"""
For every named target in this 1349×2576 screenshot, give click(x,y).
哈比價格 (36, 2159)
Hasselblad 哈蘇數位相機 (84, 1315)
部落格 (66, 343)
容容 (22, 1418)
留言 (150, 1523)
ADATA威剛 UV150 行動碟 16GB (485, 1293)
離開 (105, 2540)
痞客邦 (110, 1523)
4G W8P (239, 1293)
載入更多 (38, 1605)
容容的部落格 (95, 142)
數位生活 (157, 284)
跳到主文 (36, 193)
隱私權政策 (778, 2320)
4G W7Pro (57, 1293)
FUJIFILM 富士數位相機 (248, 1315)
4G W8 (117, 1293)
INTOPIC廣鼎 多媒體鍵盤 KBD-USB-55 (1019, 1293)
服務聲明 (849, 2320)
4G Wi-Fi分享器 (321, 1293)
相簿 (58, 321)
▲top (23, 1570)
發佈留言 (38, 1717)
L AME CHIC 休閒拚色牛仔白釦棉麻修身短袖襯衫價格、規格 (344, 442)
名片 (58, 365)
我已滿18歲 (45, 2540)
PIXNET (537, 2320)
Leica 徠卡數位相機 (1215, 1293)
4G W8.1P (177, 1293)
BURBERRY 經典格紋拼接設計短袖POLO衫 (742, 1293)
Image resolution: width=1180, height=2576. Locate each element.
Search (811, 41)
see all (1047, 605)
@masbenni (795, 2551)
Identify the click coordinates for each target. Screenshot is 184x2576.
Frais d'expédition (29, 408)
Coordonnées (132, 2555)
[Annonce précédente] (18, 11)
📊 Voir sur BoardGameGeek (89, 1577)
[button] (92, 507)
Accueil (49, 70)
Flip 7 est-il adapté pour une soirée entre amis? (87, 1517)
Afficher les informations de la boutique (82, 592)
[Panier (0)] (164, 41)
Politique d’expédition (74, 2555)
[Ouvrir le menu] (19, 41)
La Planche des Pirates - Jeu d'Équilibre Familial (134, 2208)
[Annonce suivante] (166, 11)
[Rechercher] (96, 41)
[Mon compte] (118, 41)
"""
#### [EXERCISE REQUIREMENTS]
Within the material above, extract exactly the lines that start at the line containing "4G W8.1P (177, 1293)" and stop after the line containing "Coordonnées (132, 2555)", and only those.

#### [TASK RESPONSE]
4G W8.1P (177, 1293)
BURBERRY 經典格紋拼接設計短袖POLO衫 (742, 1293)
Image resolution: width=1180, height=2576. Locate each element.
Search (811, 41)
see all (1047, 605)
@masbenni (795, 2551)
Identify the click coordinates for each target. Screenshot is 184x2576.
Frais d'expédition (29, 408)
Coordonnées (132, 2555)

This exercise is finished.